● **Exercise prompt**:
Copy the records below in full and leave every image out of the copy.

[Records contained in a dataset]
◆ ◆ ◆

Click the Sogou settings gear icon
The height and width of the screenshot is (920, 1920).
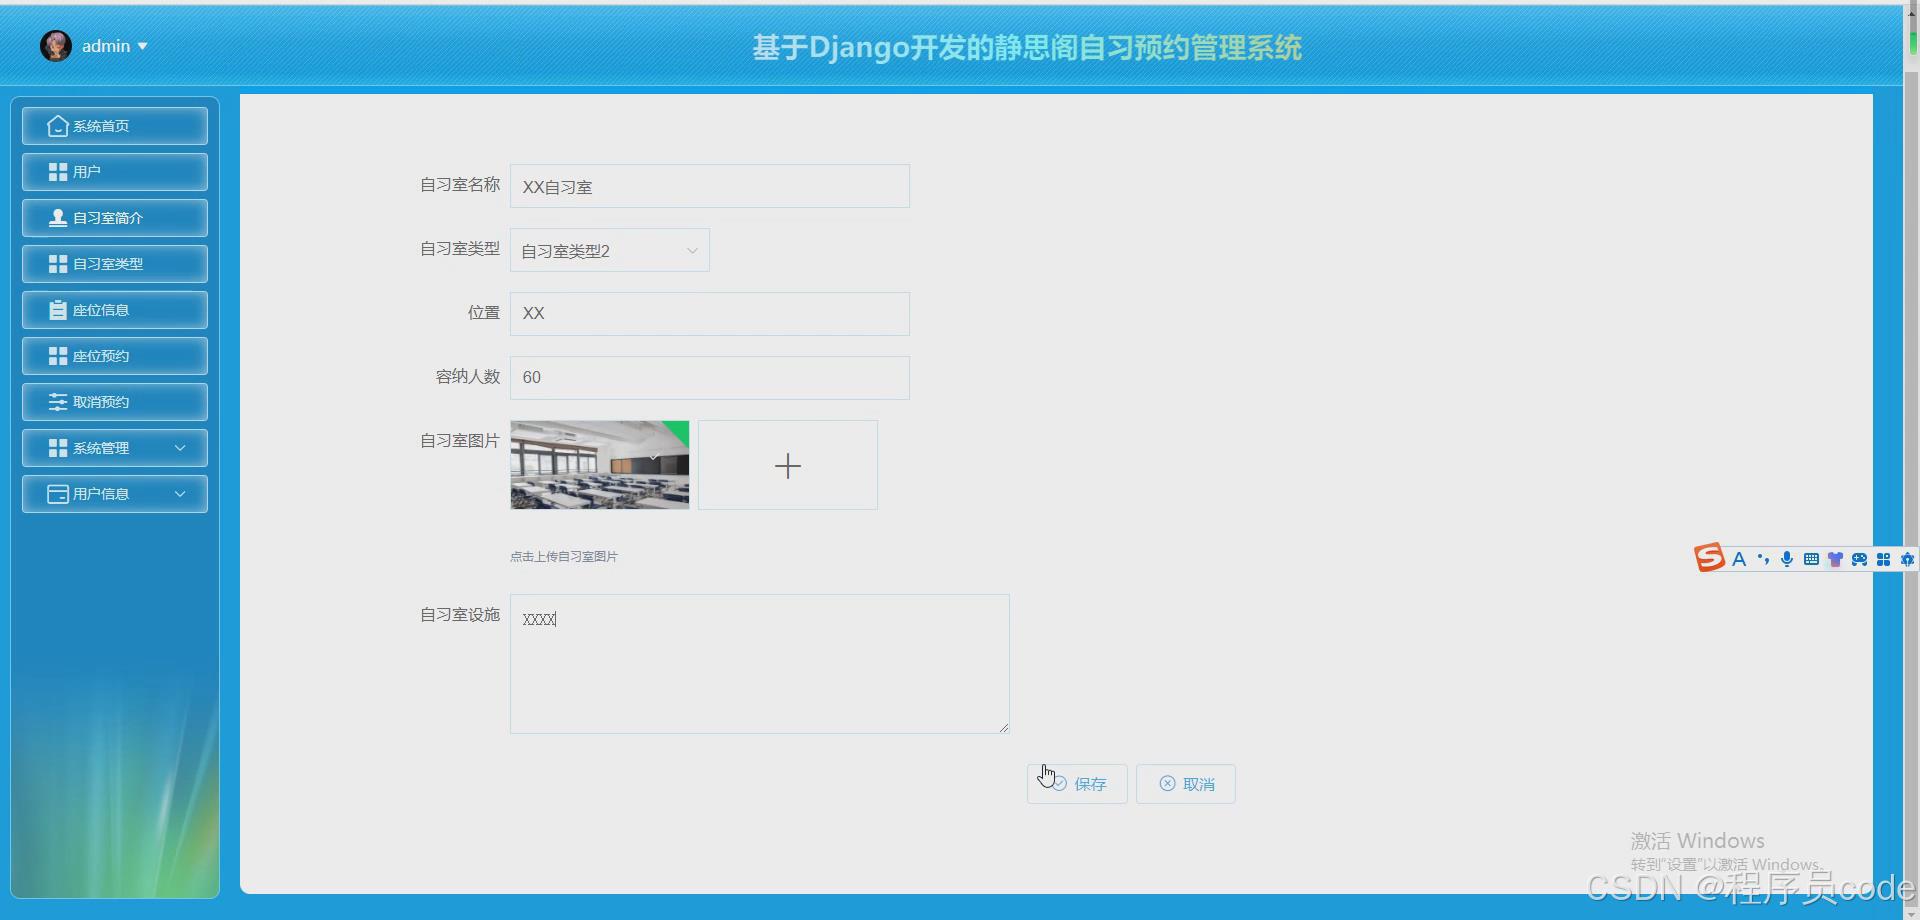pyautogui.click(x=1908, y=559)
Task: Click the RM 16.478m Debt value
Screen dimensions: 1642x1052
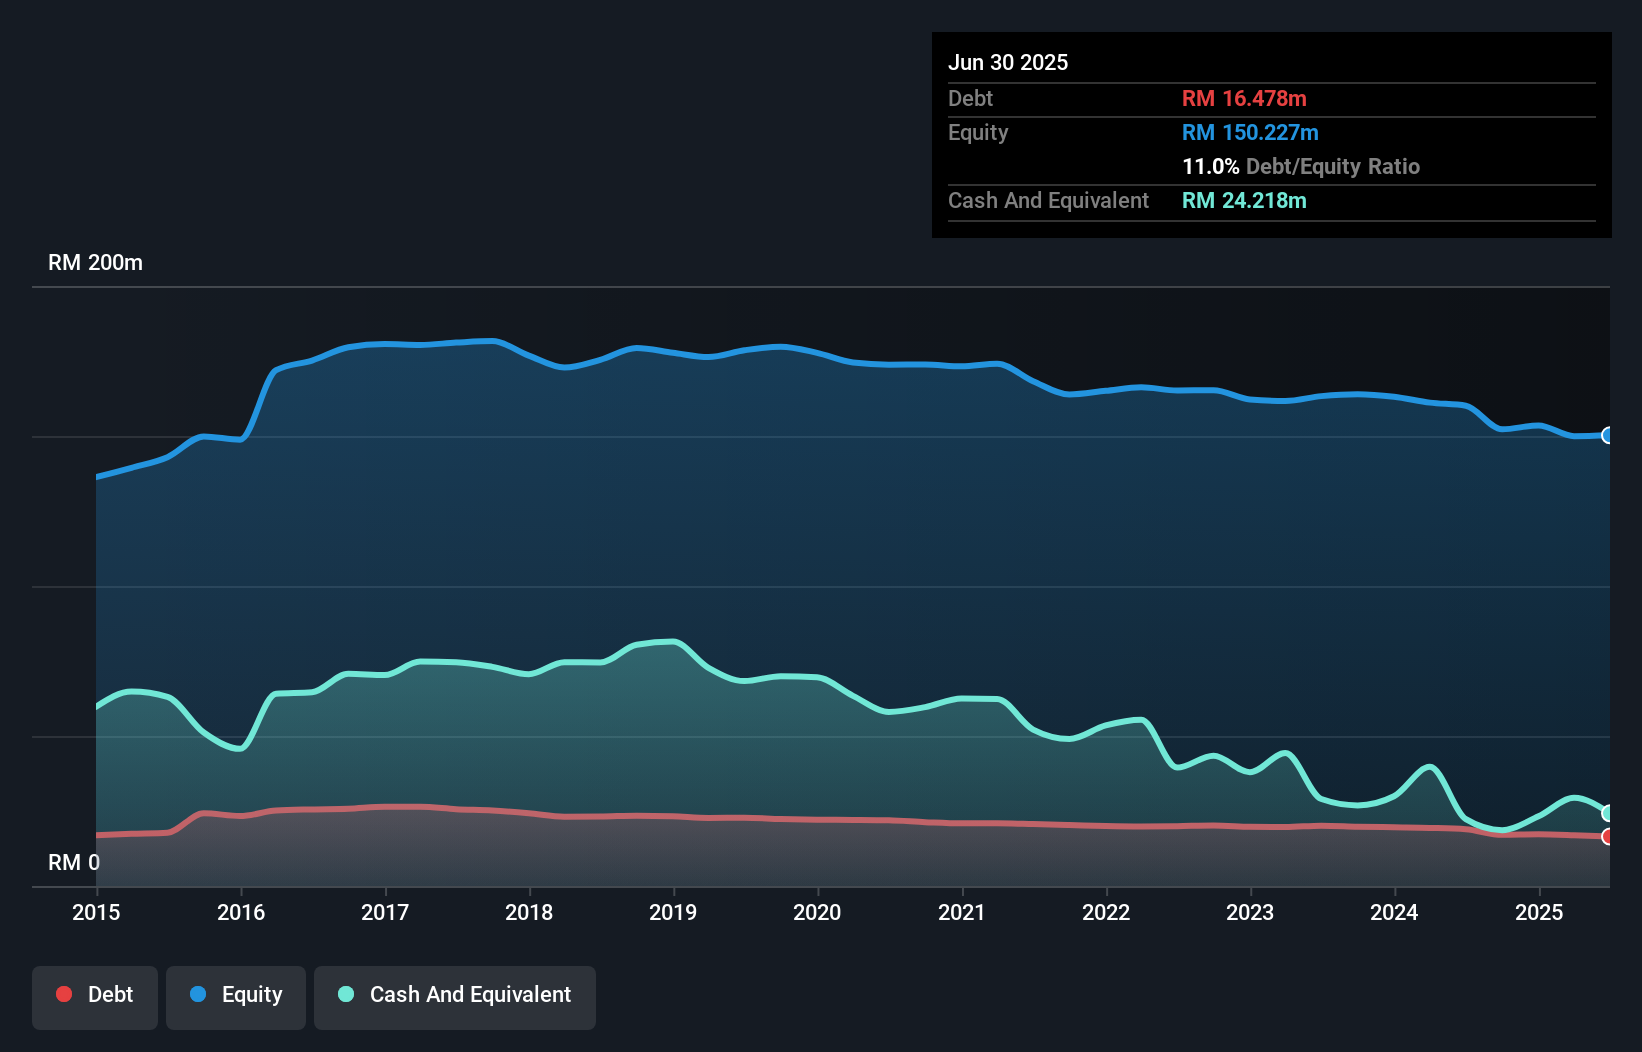Action: (1244, 98)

◆ ◆ ◆

● **Result of the exercise**:
Click the Sogou settings gear icon
The height and width of the screenshot is (920, 1920).
pyautogui.click(x=1908, y=559)
Task: Click the RM 16.478m Debt value
Screen dimensions: 1642x1052
Action: (1244, 98)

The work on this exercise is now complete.